The current state of affairs around three teams and head coaches fits that description.
1. Rex Ryan
A more polite way to say “fired” in the workplace is “relieved of his/her duties”. And the most literal interpretation would be true here, as it feels like New York Jets head coach Rex Ryan would indeed be relieved to take his elite defensive football mind absolutely anywhere else.
No team wins without quarterback play that at least approaches what could be deemed average, or pretty alright. In his latest (and possibly last) Jets debacle as a starting quarterback Geno Smith needed only eight pass attempts to throw three interceptions. He had more picks than completions in Week 8, and his interception total this season climbed to 15.

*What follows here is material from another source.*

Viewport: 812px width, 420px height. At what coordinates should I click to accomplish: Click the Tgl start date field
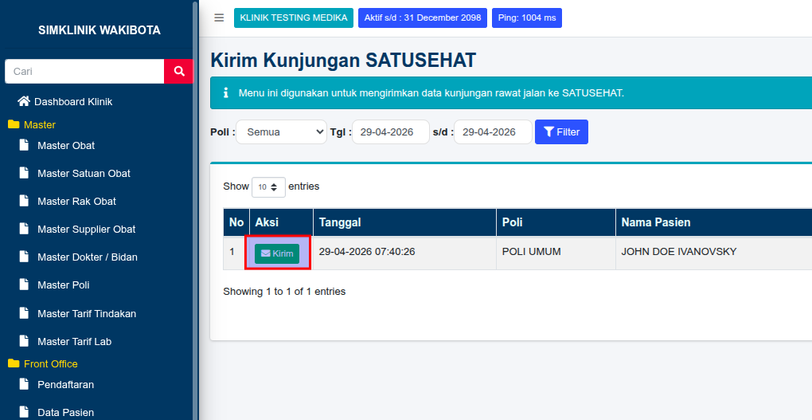point(391,131)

Worse, he’s thrown 31 interceptions over only 24 career starts. That’s the sort of woefully inept play that gets a coach fired, which is exactly the outcome that will greet Ryan soon enough.
It will be a pity firing, and general manager John Idzik should go with him.
Defense is Ryan’s specialty, but even he can’t coax much out of the cornerbacks offered by Idzik. Dee Milliner was heading toward bust status before tearing his ACL, and despite a girth of salary cap space last offseason Idzik missed out on every available top-end cornerback. He wasn’t even able to settle for the consolation prize of Antonio Cromartie, who fled to Arizona.
Let Rex live, guys. Fire him now.
2. Mike Smith
Most of us can identify with working under a boss who’s hard to read. You hand in a super awesome report for whatever it is that you do, and he/she smiles and nods. Meanwhile, you head back to your desk and silently drink something out of a coffee mug that reads “KEEP CALM AND NO STOP MAKING THESE.”
But there was no confusion or ambiguity around the words of Atlanta Falcons owner Arthur Blank following a heart-stomping loss to the Detroit Lions last Sunday in London.
“You’re up 21-0,” he said after the worst blown halftime lead in franchise history. “There’s no way you lose that game. Just no way.”
The Falcons did lose that game, their fifth straight loss. Sure, Tony Gonzalez retired, but between Matt Ryan, Roddy White and a now healthy Julio Jones this is a team well stocked with offensive firepower. But anything they do offensively is undermined by a defense that’s giving up the second most yards per game at 408.8, which isn’t a good look for a defensive-minded head coach tasked with bringing along two young cornerbacks (Robert Alford and Desmond Trufant).
But the toxic fire that is the NFC South may save Smith’s job until at least January. Even at 2-6 the Falcons are still only two games behind the division-leading Saints with half a season remaining. Yikes.
3. Jeff Fisher
It would be easy to blame injuries here, but the stink attached to St. Louis Rams head coach Jeff Fisher goes far deeper than that.
The Rams lost quarterback Sam Bradford to an ACL tear in August. Normally losing your starting quarterback in the preseason would start an avalanche of suck, but Bradford is a replacement-level pivot to begin with. The true hurt has been/will be losing left tackle Jake Long and ascending young wide receiver Brian Quick.
But Fisher’s team has still been in position to win multiple games despite fielding an undrafted third-string quarterback all season (Austin Davis). In Week 3 they led the Dallas Cowboys 21-0 midway through the second quarter, and in Week 6 they had a 14-0 lead over the San Francisco 49ers during the first quarter.
Both games were losses, the kind where the head coach struggled to make the necessary in-game adjustments.